(Excerpt from a dataset)
══════════

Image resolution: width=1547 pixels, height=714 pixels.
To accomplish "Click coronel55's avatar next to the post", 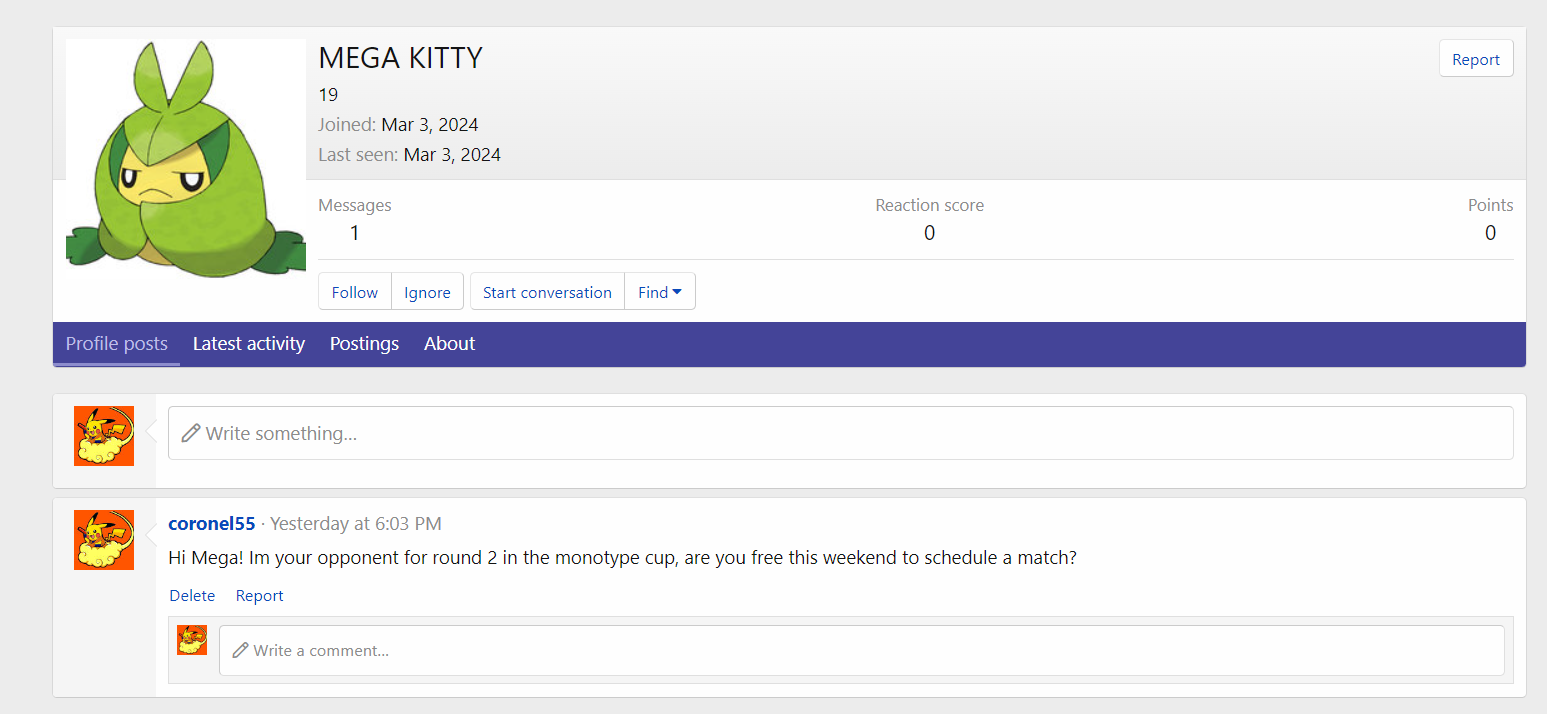I will pyautogui.click(x=104, y=540).
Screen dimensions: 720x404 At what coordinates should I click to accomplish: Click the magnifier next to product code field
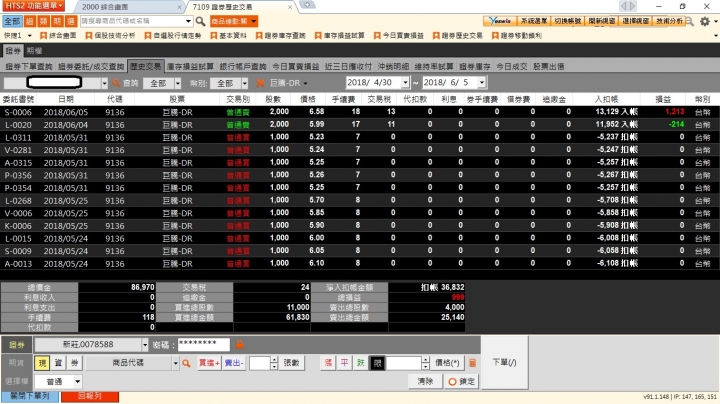(186, 363)
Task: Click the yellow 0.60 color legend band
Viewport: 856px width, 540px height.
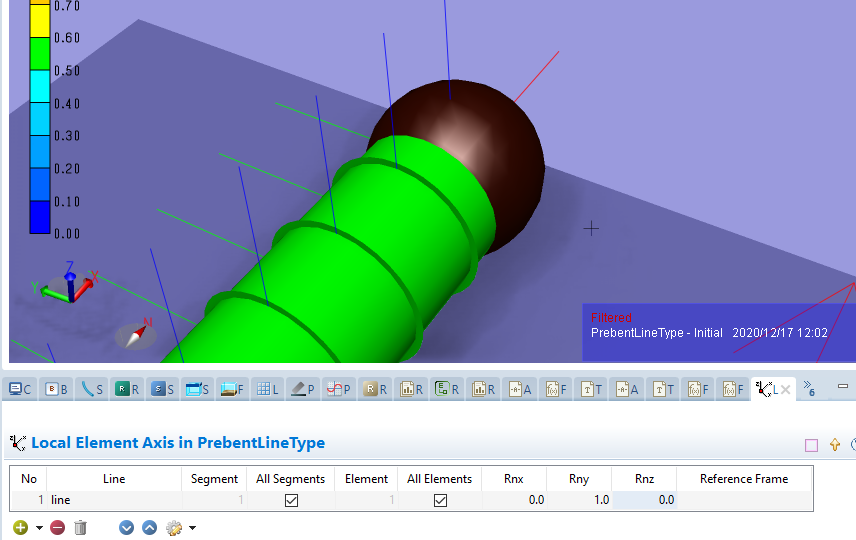Action: click(x=39, y=20)
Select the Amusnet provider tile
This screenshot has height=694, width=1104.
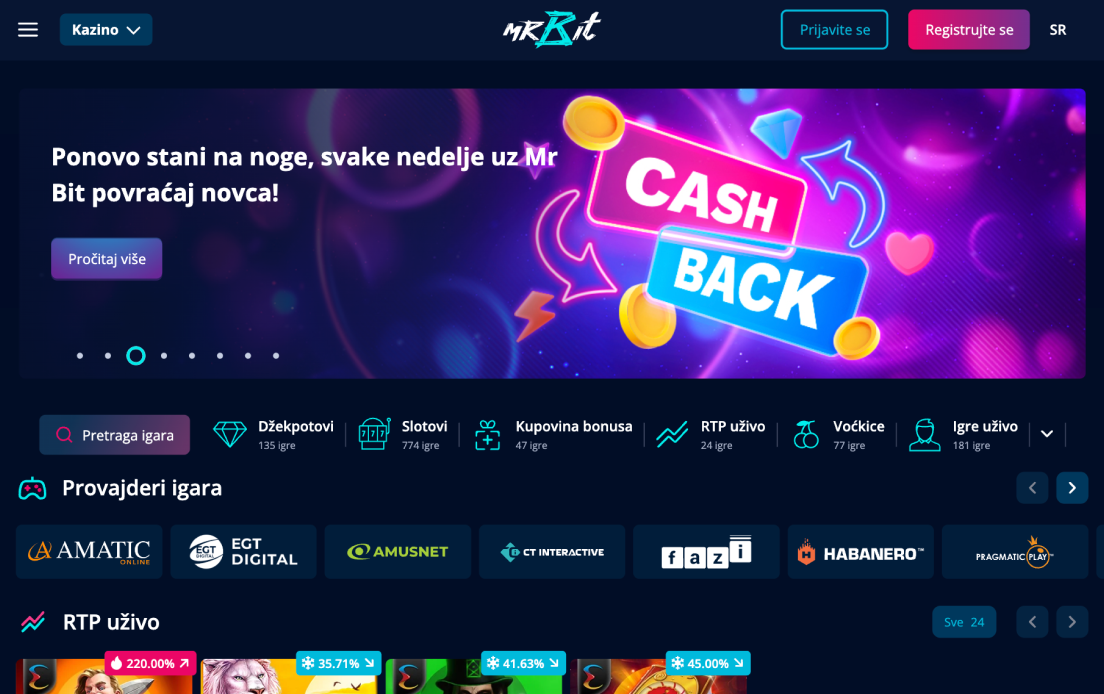tap(398, 552)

══════════

PROBLEM TO WORK ON — Give the records from the line containing "Screen dimensions: 720x404" through the end of the records, inclusive, as a two-column CSV with the columns request and answer, one row per record. Put each value in a single quoted field with line breaks replaced by spaces, and leave the pictures out.

WRITTEN SOLUTION —
request,answer
"Screen dimensions: 720x404 At what coordinates should I click to accomplish: Click the magnifier next to product code field","(186, 363)"
"Task: Click the yellow 0.60 color legend band Viewport: 856px width, 540px height.","Action: click(x=39, y=20)"
"Select the Amusnet provider tile This screenshot has height=694, width=1104.","tap(398, 552)"